You must do market research to find product-market fit and prove that you have it. Find out what the demand is from your target market by either running a survey or conducting interviews with potential customers. You can also use competition analysis if your competitors have products that match your target audience’s needs.
How to measure product-market fit?
Now that you know what product-market fit is, it’s time to learn how to measure it. Unfortunately, there is no single metric that can tell you if you’ve achieved product-market fit or not. However, these metrics can show how well the market and your target audience receive your offering.
Acquisition rate: The first metric you can use to measure product-market fit is the rate at which new users are adopting your product. Think of it as a measure of the general usage of your product, not just the volume that a particular customer might be using. You might have a high retention rate, but as long as a smaller portion of potential customers is new users, you’re likely to see little growth in sales or usage.
Retention: The second metric you can use to measure product-market fit is retention. This metric tells how many users return to your product after making their first purchase or using it. It gives you a measure of how sticky your product is, which indicates how satisfied customers are with the experience they’re getting.
Engagement: The third metric you can use to measure product-market fit is engagement. This metric tells you how much people are engaged in the product that you’re offering. You want users to be interested enough in your product that they’re willing to interact with it and continue using it even after their initial use or purchase. In this sense, engagement measures how useful a product is according to its users.
Revenue: Revenue is the fourth metric to measure product-market fit. This metric tells you how much people are willing to spend on your product. You might have a lot of engagement or returning users, but if people aren’t willing to pay for it, it’s not likely to take off.
Customer satisfaction: Customer satisfaction is the fifth metric to measure product-market fit. The only way to know if people are satisfied with your product is to ask them. You want customers to be happy with their purchase, after all. The best way to determine how much people love your product is to send surveys or conduct interviews.
Product-market fit examples
Travis Kalanick and Garrett Camp laid the groundwork for the next generation of ride-sharing when they established Uber in 2009. As of this moment, it conducts business in 72 countries and operates in more than 10,000 cities across the globe.
Since then, Uber has broadened the scope of its business to include, among other things, the delivery of food, packages, and courier services, as well as motorized scooters and bicycles. The current value of the company is greater than $42 billion.

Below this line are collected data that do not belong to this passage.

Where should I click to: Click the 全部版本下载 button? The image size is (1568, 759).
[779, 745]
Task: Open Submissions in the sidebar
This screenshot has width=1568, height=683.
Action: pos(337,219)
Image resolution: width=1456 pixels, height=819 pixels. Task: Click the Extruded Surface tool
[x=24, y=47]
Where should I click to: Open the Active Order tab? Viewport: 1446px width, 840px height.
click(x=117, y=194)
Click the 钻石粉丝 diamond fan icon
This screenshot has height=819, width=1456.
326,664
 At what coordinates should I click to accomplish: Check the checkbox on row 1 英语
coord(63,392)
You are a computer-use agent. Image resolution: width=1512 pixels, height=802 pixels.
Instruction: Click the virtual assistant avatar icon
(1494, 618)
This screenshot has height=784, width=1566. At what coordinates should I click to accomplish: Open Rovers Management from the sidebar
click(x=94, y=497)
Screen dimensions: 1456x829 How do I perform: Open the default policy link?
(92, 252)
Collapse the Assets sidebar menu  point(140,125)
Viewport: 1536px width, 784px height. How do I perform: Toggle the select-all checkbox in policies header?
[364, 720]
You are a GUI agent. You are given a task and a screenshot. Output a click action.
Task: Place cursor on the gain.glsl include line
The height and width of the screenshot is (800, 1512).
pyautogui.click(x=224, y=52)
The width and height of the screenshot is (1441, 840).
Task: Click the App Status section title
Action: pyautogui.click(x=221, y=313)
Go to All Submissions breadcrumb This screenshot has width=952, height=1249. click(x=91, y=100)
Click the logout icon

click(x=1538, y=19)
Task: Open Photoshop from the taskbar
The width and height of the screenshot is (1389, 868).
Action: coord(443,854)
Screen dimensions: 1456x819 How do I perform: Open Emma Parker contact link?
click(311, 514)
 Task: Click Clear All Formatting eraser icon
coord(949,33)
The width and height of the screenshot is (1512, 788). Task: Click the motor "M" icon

When we examine Uber’s strategy for finding the right product-market fit in terms of both the market and the product, we can see how the company started.
Market Analysis of Uber
Uber was particular about the type of customer it sought to attract and recognized a genuine demand that any other company was not adequately meeting. The initial target audience consisted of urban professionals in the United States; however, it is now clear that this demographic is no longer relevant. The demand has been there since the late 2000s; finding a taxi was frequently difficult, time-consuming, and inconvenient, although this may seem impossible to you now.
When Uber first started, there were several competitors in the ride-sharing business. However, Uber differentiated itself from them via several key features.
One of these features was that it allowed customers to hail their rides via mobile phones, thereby reducing the hassle of calling for a cab and eliminating the chance of being left waiting on the side of the road. Uber also calculated fares automatically; this helped customers control their spending and made it easier for drivers to know how much they would be paid after completing a trip.
The year 2010 marked the start of the company’s inaugural ride, and shortly after that, it was awarded its initial major funding of 1.25 million dollars.